Task brief — Would you transcribe the line that holds "Digital infrastructure (69, 624)" and all the lines below it, through the final one, exactly and with nothing else?

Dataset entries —
- - - - -
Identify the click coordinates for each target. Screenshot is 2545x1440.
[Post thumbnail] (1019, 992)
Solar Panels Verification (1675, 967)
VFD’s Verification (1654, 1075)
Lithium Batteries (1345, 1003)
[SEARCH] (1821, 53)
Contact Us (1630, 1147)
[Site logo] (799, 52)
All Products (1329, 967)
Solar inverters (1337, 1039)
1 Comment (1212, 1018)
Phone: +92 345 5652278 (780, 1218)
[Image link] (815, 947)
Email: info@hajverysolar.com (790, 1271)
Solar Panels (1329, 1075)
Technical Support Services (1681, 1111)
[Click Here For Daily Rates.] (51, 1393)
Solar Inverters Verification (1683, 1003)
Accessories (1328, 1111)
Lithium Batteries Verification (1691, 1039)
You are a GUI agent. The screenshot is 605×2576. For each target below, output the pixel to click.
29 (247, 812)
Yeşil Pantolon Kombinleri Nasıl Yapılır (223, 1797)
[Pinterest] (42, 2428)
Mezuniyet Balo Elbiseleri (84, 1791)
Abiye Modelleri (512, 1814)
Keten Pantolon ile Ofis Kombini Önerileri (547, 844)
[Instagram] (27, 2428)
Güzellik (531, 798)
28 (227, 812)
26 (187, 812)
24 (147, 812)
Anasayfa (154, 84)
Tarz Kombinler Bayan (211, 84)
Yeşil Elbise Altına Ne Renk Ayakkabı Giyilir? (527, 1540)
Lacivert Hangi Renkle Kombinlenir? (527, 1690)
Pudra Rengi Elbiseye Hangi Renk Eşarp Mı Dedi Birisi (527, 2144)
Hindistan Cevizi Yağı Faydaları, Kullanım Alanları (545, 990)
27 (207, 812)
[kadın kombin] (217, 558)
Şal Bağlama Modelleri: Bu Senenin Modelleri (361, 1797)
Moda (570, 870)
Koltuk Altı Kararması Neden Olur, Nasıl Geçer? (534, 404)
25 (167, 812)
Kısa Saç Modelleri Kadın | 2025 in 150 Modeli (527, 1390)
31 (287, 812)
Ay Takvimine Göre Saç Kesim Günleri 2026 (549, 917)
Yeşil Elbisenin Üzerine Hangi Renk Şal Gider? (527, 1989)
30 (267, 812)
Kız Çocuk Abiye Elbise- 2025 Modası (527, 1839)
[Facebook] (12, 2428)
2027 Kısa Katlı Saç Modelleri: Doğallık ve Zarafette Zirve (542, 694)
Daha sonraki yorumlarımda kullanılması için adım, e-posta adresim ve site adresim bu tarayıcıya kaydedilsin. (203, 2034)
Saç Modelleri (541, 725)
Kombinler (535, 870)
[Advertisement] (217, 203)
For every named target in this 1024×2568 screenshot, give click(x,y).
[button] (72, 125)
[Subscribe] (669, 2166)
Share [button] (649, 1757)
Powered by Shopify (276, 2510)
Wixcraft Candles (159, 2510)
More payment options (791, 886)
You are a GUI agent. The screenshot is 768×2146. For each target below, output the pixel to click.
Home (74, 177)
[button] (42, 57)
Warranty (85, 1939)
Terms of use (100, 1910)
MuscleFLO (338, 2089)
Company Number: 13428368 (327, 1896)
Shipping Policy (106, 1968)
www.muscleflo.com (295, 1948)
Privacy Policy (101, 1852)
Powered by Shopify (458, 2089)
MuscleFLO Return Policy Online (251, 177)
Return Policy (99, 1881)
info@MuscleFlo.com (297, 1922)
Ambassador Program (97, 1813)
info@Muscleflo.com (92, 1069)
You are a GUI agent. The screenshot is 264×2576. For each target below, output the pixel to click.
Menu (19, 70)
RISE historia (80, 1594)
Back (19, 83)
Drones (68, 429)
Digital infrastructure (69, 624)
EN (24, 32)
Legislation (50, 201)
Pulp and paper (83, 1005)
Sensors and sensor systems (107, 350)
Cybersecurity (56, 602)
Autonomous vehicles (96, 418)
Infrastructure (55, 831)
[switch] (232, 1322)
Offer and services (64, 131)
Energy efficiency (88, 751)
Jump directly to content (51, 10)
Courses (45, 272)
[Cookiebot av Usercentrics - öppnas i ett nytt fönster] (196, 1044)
- - - - -
Exercise answer —
Digital infrastructure (69, 624)
EN (24, 32)
Legislation (50, 201)
Pulp and paper (83, 1005)
Sensors and sensor systems (107, 350)
Cybersecurity (56, 602)
Autonomous vehicles (96, 418)
Infrastructure (55, 831)
[switch] (232, 1322)
Offer and services (64, 131)
Energy efficiency (88, 751)
Jump directly to content (51, 10)
Courses (45, 272)
[Cookiebot av Usercentrics - öppnas i ett nytt fönster] (196, 1044)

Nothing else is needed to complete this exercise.